As I take in these poems, I am reminded that this terror is nothing new. There is a 2019 Q&A between poets Solmaz Sharif and Lena Khalaf Tuffaha I keep returning to. In referencing Sharif’s collection LOOK, Tuffaha mentions how “the ‘political’—for lack of a more creative term—intersects so deeply with the personal… you never get to be in one landscape and not the other.” Landscapes: Mai-Linh Hong’s writing does not just cover faultlines, forests, and bays; her poems tread bravely across the multitudinous terrains of emotion when trying to survive imperial threat.
Continental Drift constantly shifts between my hands and in my mind. My understanding of violence and empathy moves as I traverse from poem to poem, land to land. The result, however, is not disorienting; if anything, I find a renewed motivation to find my footing, to reach out to others to steady myself. In my conversation with Hong about her new book, the topic of movement and migration naturally comes up. We talk about how the viewpoint of migration as being an “exceptional” event is inaccurate, especially from a U.S. perspective. “Almost all peoples in the world have migrated at some point, and keep migrating, right?” Hong says. I nod. I’m following the path of her thinking; as an immigrant to this country, I know what she means when she speaks of nation-states constraining migration and enforcing borders. “And yet we just keep moving. Plants move. Animals move. The continents are moving; everything is moving.” She’s speaking brightly, with an animatedness that travels through Zoom, even. This particular stream of conversation started with a question on form, and with her following response, my knowing is reconfigured once more: “Some of the poems are doing this sort of dance on the page where they are maybe telling me…that they want to move as well.”

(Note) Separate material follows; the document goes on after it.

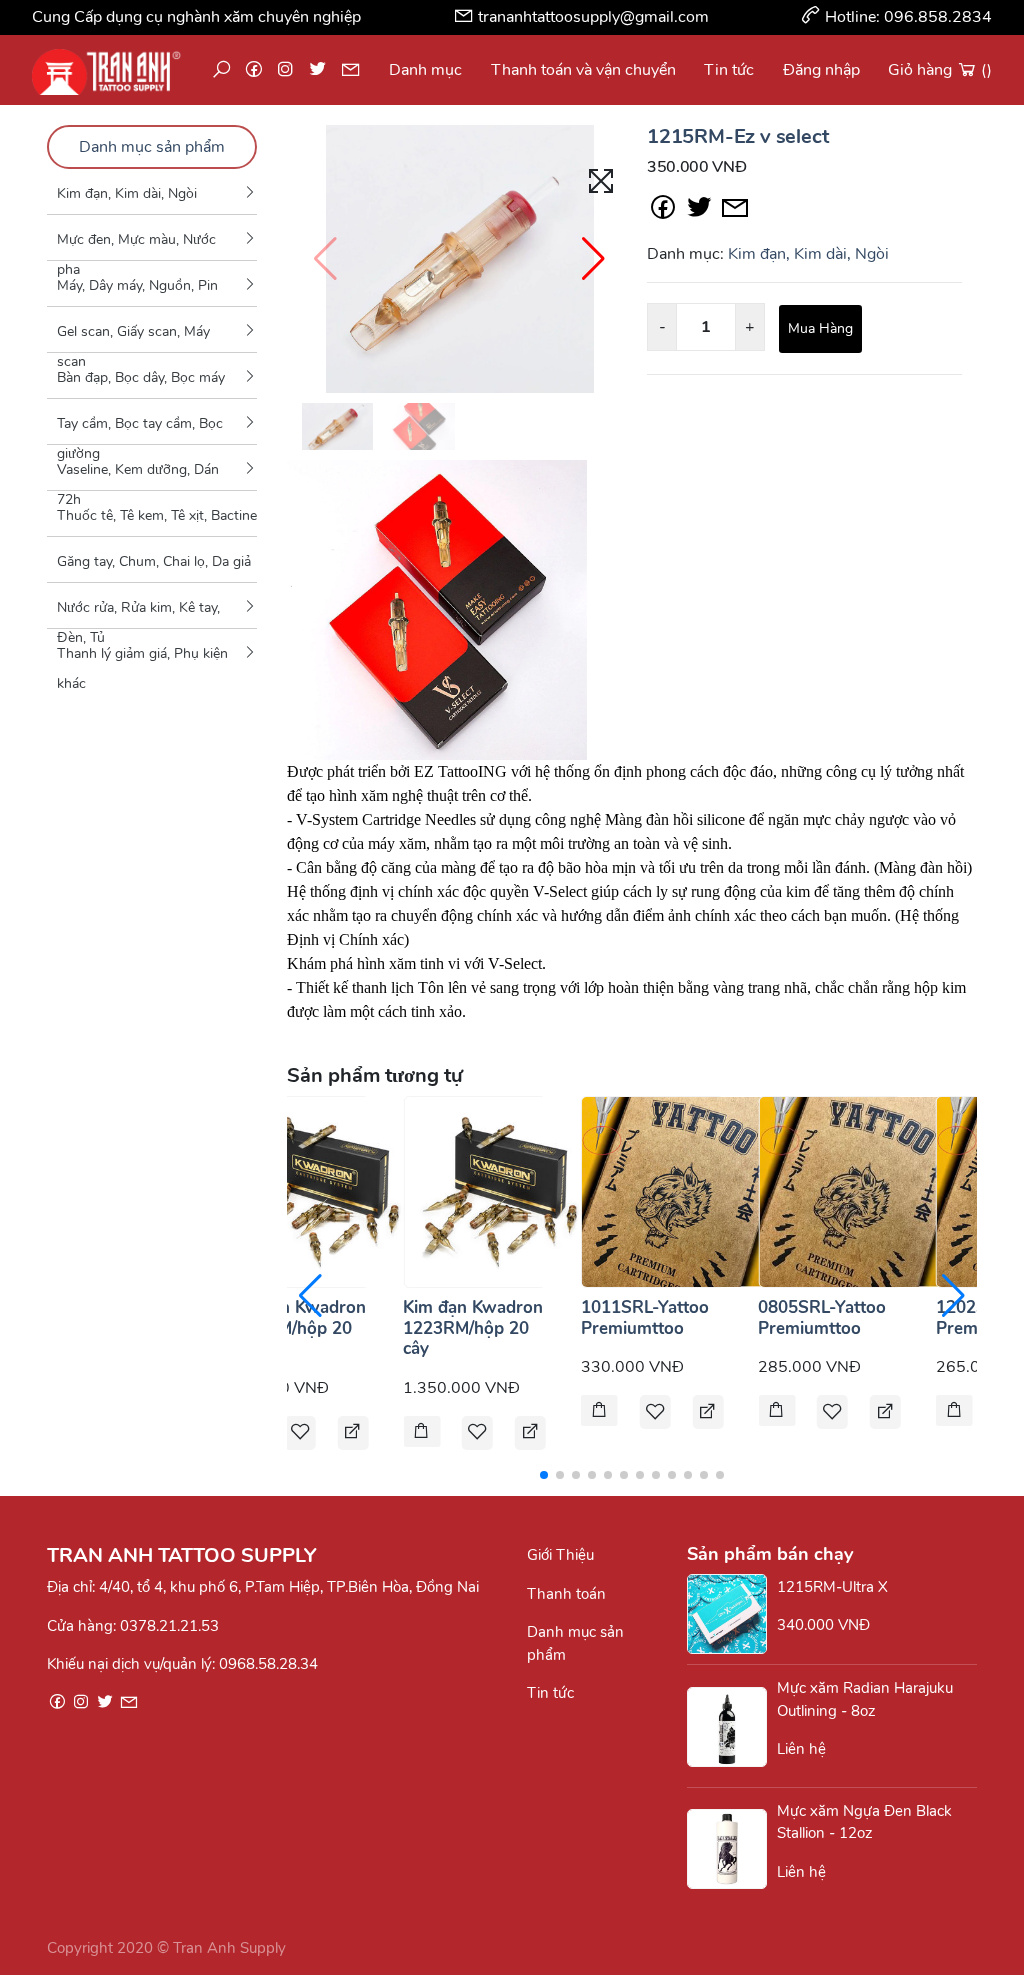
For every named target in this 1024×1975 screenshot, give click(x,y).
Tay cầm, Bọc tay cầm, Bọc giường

I will leave you with these lines in “Continental Drift [I make my son’s lunch while a woman on TV]” which remind us that, “We are drifting // toward a future not where we imagine / because while we migrate / continents do, too.” Now, I am thinking of how these poems, like plates of the Earth, slide and ripple. How their push and pull depends on one another. And more importantly, how they serve as harbors for boats, as landing grounds not unmoving beneath us, their motion urging us to care. These poems: refuge for us readers.
Continental Drift will be released July 1, 2026.
Hungry and haunting, Sam X Wong writes poems. Originally an island girl from Penang, Malaysia, she currently resides in Bellingham, WA where she is earning her MFA degree in Creative Writing. Her chapbook hyperphagia was a finalist for the Jubilat Makes A Chapbook Prize in 2017 adjudicated by Lynn Xu. Sam X is immensely chuffed to be serving as the Managing Editor of Bellingham Review.

Mai-Linh Hong‘s creative and scholarly writings explore the imaginative ways refugees interact with landscape, place, community, and each other. Her debut poetry collection, Continental Drift, won the 2025 Trio Award and will be published by Trio House Press in July 2026.